But I promise you, and this is the thing that those questionably-qualified TikTok dieticians and your weird gym-obsessed uncle will probably disagree with, there is such a thing as eating ‘too healthily’. In fact, it can all too easily cross over into something entirely unhealthy – and, ultimately, incredibly harmful.

Truthfully, the obsession with shrinking myself has completely rewired my brain. Instead of retaining useful information on stuff like taxes or interest rates, it spends its time categorising everything I eat in accordance with the traffic light system on food packaging. Low-calorie food is green, medium-calorie is amber, high-calorie is red. I walk around the supermarket with ‘traffic light vision goggles’ when I’m doing a food shop, a bit like I’m playing a stealth video game, but for calorie-counting. This breeds a deeply unhealthy relationship with food, turning what should be a joyful and nurturing experience into one of guilt, stress and incessant negative self-talk.

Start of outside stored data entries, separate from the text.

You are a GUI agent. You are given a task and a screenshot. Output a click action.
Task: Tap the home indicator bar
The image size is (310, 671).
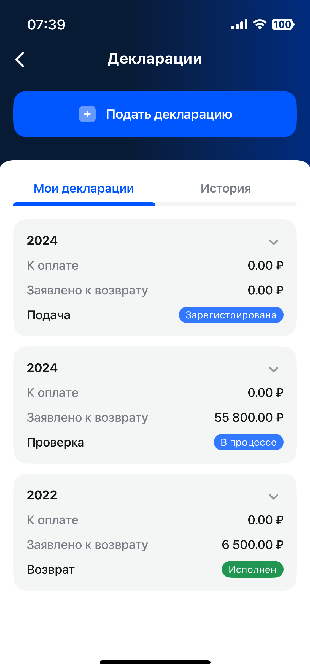pos(155,662)
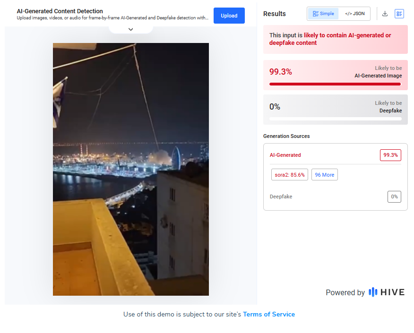Click the empty Deepfake progress bar

point(335,119)
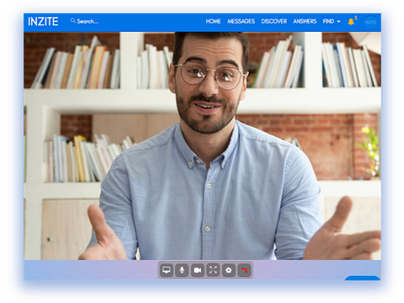
Task: Open the ANSWERS page
Action: (x=305, y=21)
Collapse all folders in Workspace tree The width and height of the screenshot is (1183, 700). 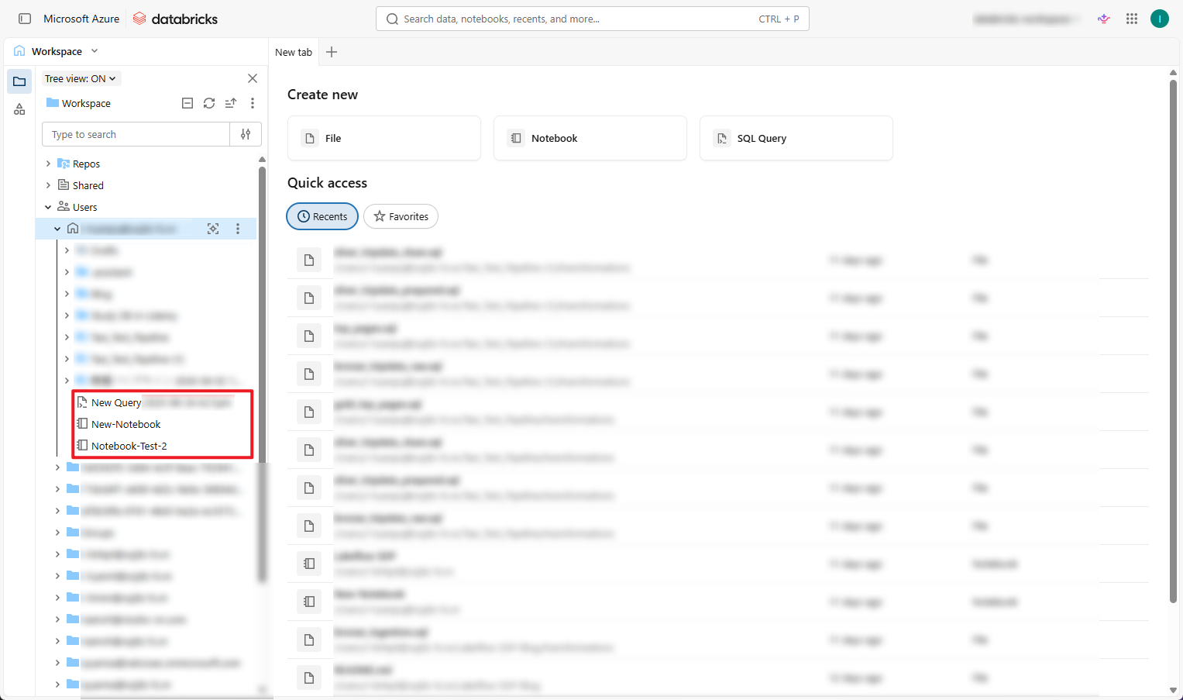click(187, 103)
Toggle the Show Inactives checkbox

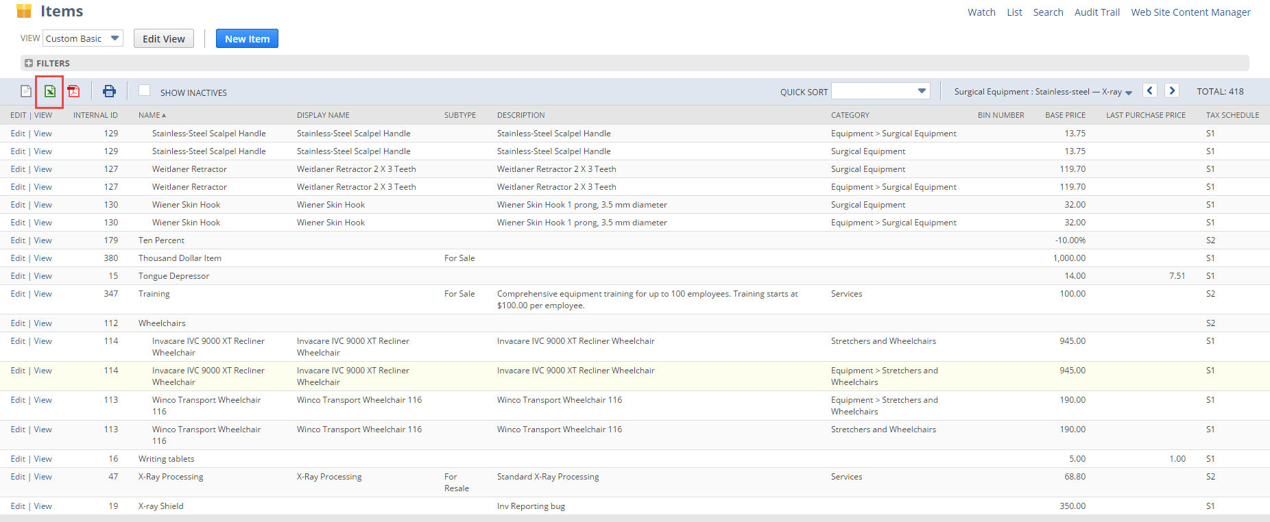coord(145,90)
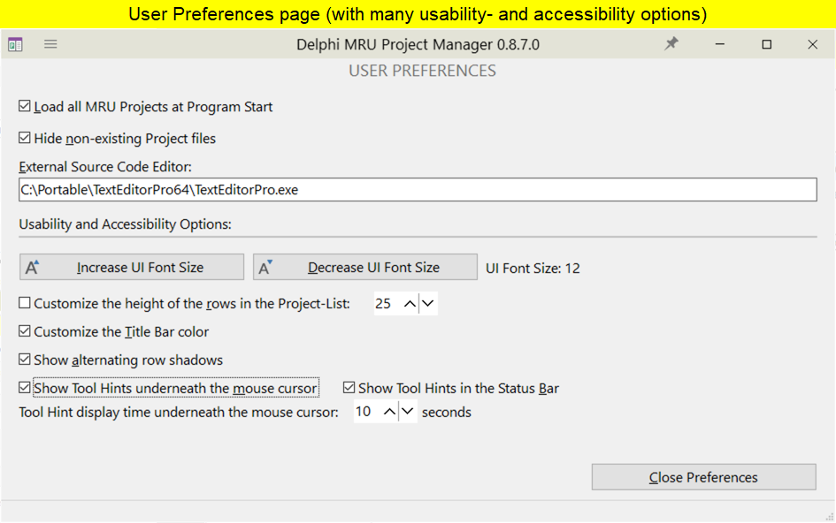Enable Customize the height of the rows

point(25,304)
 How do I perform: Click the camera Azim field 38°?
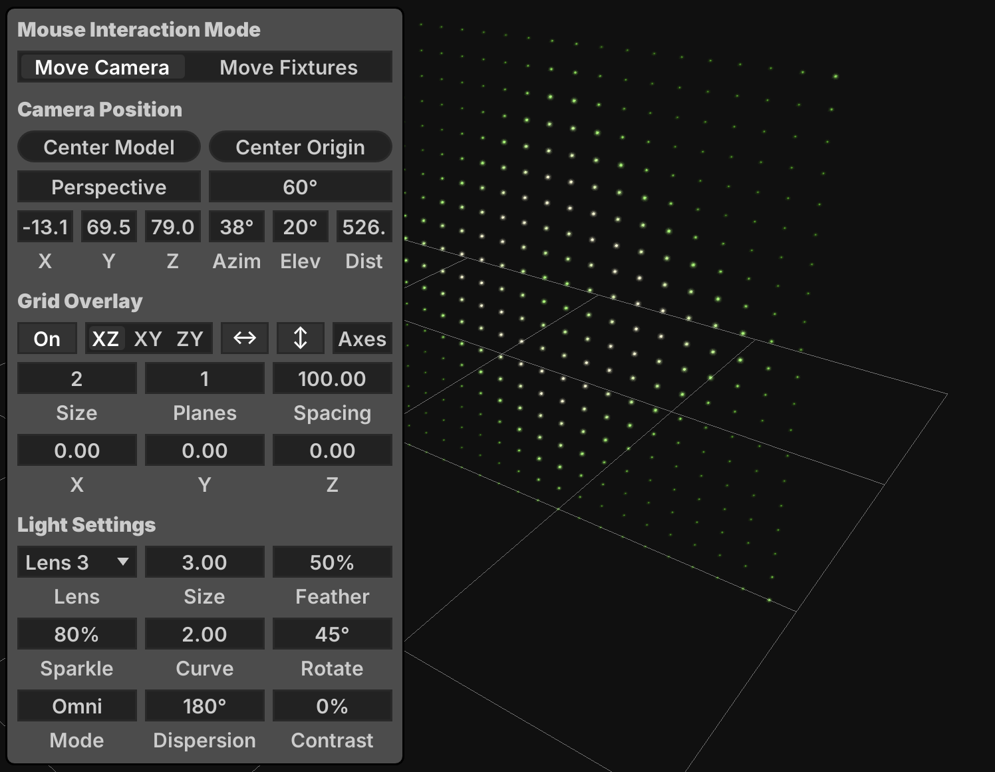tap(237, 227)
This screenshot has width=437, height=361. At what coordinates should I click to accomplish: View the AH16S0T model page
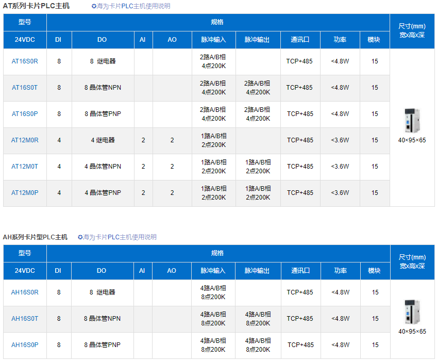pyautogui.click(x=25, y=319)
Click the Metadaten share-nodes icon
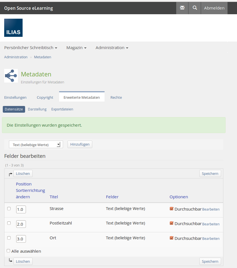Screen dimensions: 237x268 pyautogui.click(x=11, y=76)
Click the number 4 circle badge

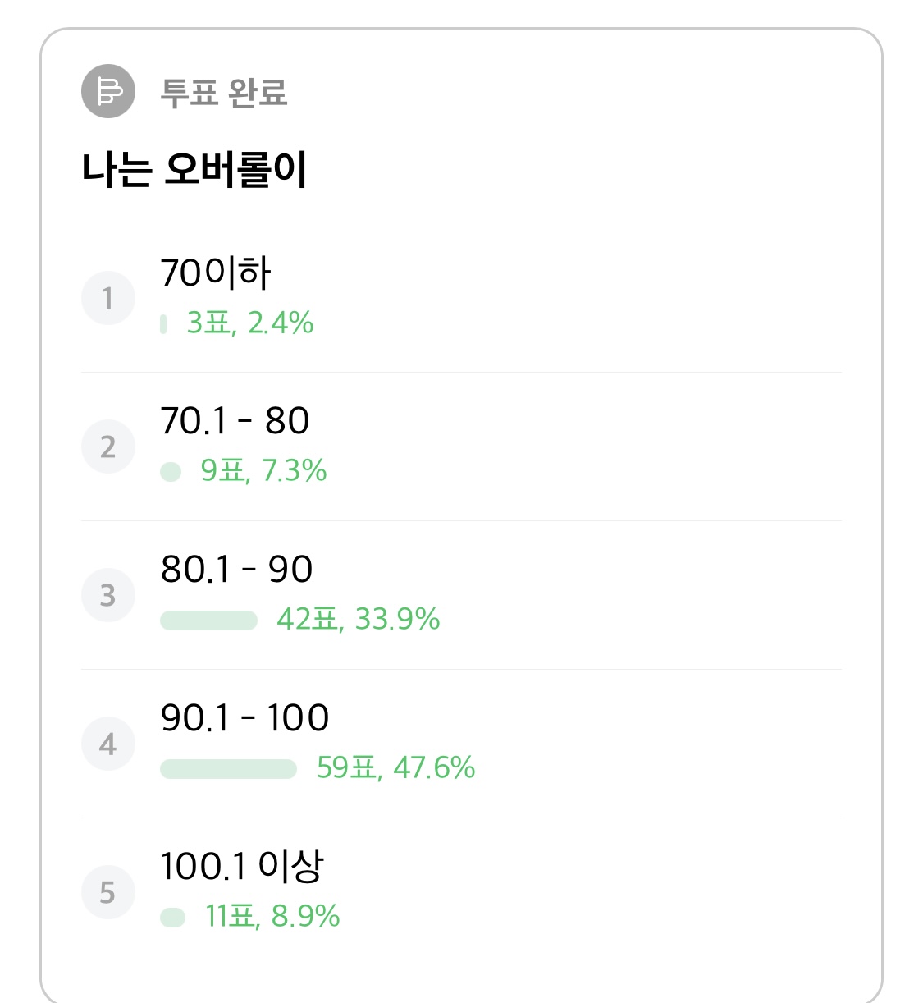coord(107,744)
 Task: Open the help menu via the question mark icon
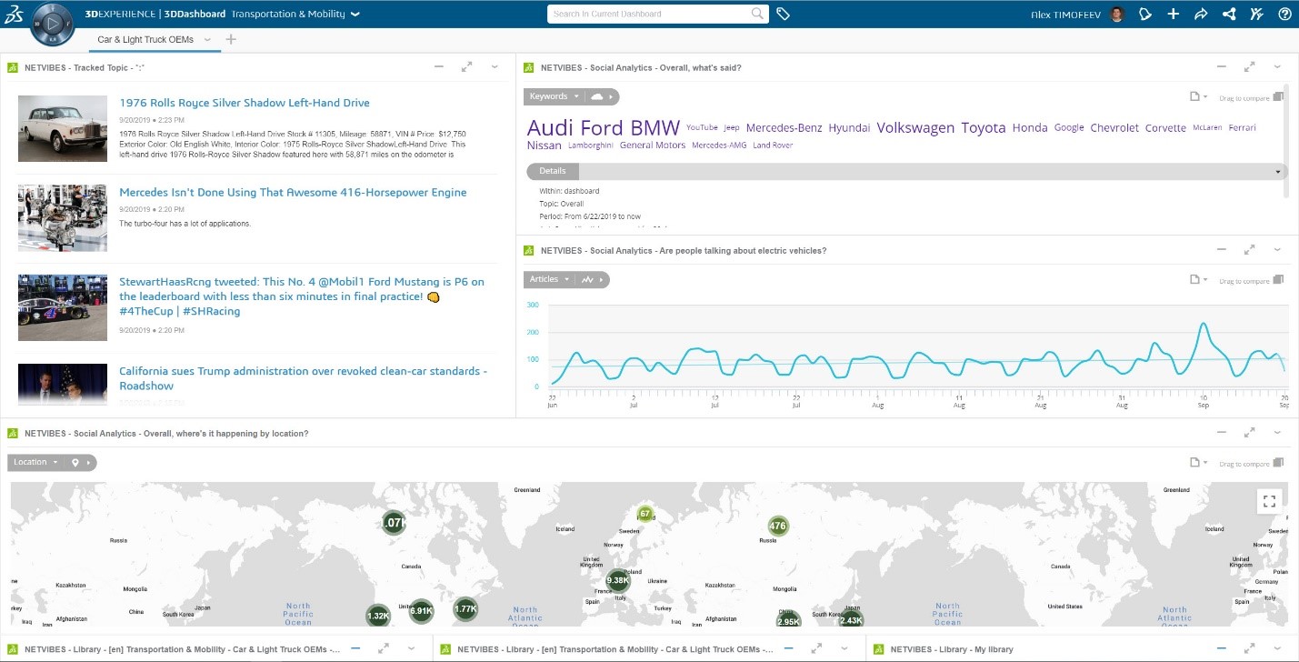(x=1284, y=15)
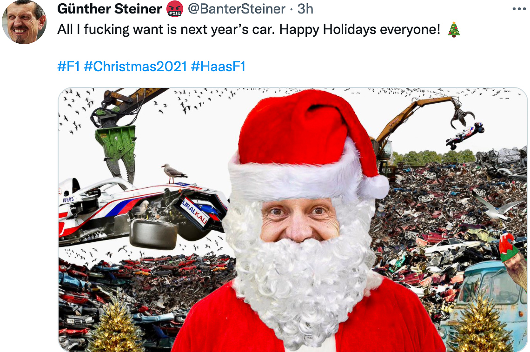Click the red Santa hat in the picture
This screenshot has width=530, height=352.
tap(308, 146)
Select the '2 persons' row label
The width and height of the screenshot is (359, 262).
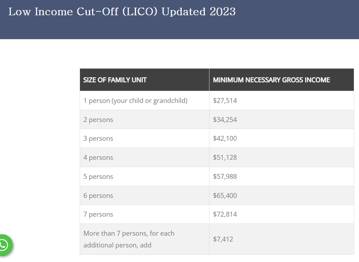click(98, 120)
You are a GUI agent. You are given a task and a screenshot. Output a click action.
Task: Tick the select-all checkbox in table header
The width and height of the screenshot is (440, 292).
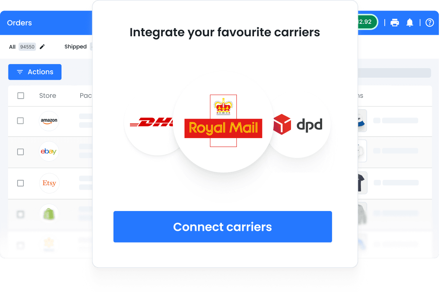click(x=21, y=96)
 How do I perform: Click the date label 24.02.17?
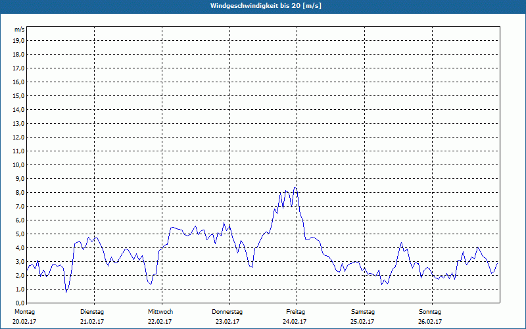(x=295, y=322)
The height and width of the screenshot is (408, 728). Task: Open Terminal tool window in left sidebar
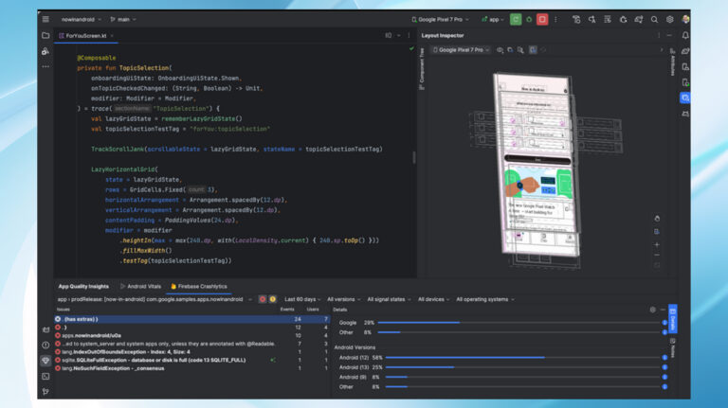[x=45, y=376]
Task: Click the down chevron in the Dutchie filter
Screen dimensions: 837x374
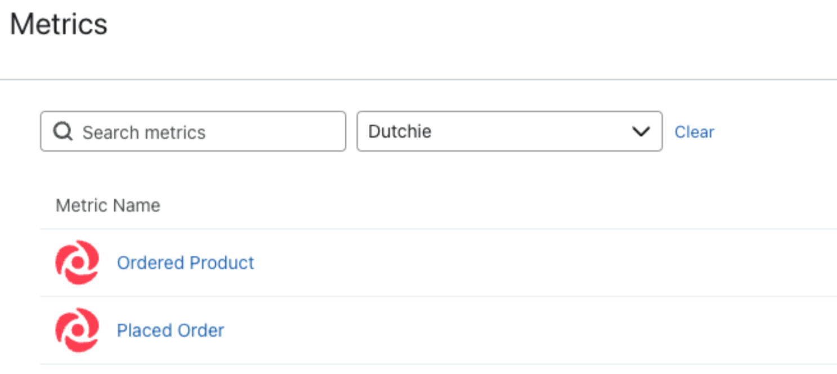Action: (640, 132)
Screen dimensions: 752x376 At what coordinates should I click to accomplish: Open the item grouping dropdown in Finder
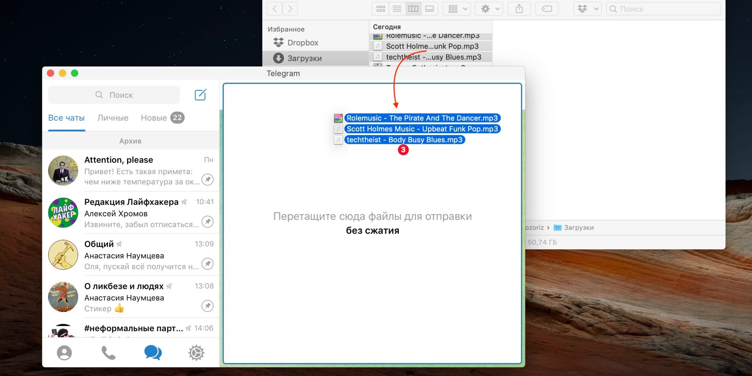457,9
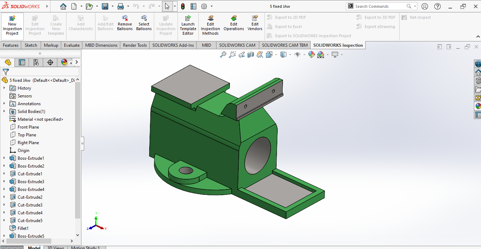This screenshot has width=481, height=249.
Task: Click the Section View icon
Action: coord(251,55)
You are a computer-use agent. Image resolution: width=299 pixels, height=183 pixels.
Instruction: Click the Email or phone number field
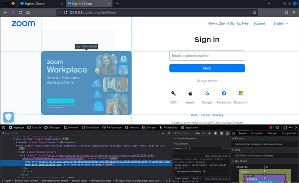pos(207,56)
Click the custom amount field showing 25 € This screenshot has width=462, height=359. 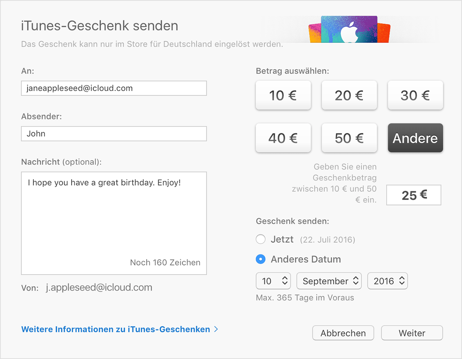[414, 195]
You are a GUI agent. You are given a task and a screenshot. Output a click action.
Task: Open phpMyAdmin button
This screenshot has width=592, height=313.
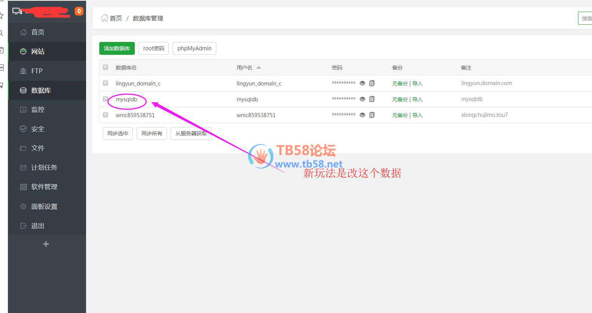(194, 48)
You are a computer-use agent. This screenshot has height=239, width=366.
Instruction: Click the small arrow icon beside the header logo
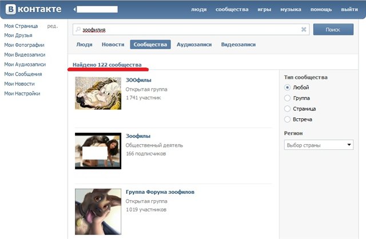click(75, 10)

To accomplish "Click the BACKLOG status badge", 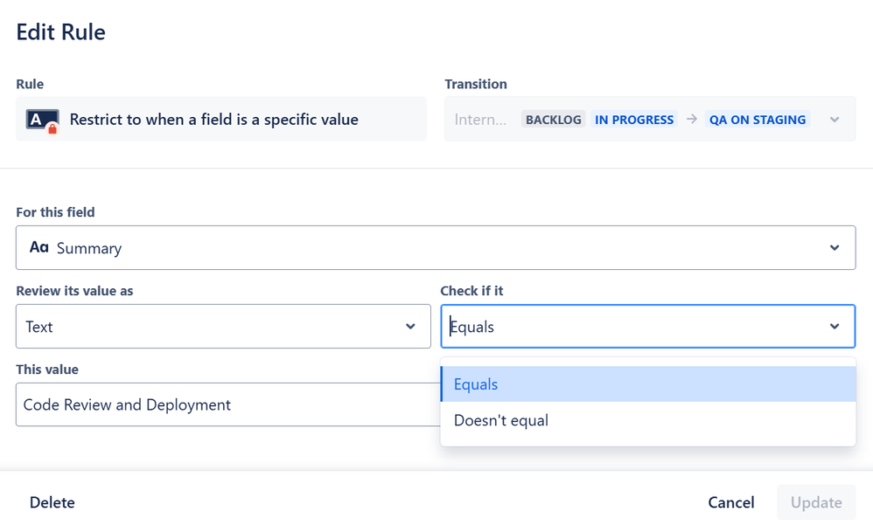I will click(x=554, y=120).
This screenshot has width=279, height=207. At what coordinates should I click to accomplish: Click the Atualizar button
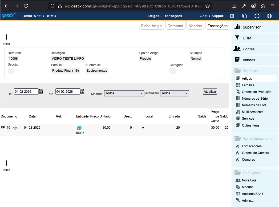(210, 92)
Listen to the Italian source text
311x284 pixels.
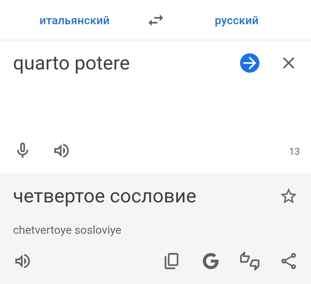(61, 151)
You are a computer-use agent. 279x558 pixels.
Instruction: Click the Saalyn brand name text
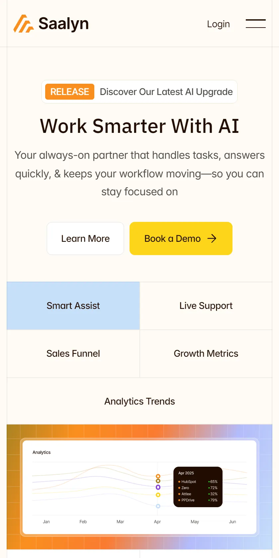(63, 24)
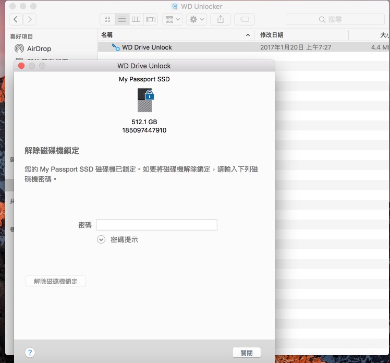This screenshot has height=363, width=390.
Task: Click into the 密碼 password field
Action: click(156, 225)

I’m not trying to say that every person who counts calories is going to develop disordered eating habits or an eating disorder. But while my strange ‘traffic light’ system may sound like a pretty fucked up approach to food, I bet it’s something many of you can relate to. In fact, I’m willing to bet the M&S giftcard my nan got me for Christmas that if you’re reading this, your relationship with ‘eating healthy’ has been a little fucked up at some point too.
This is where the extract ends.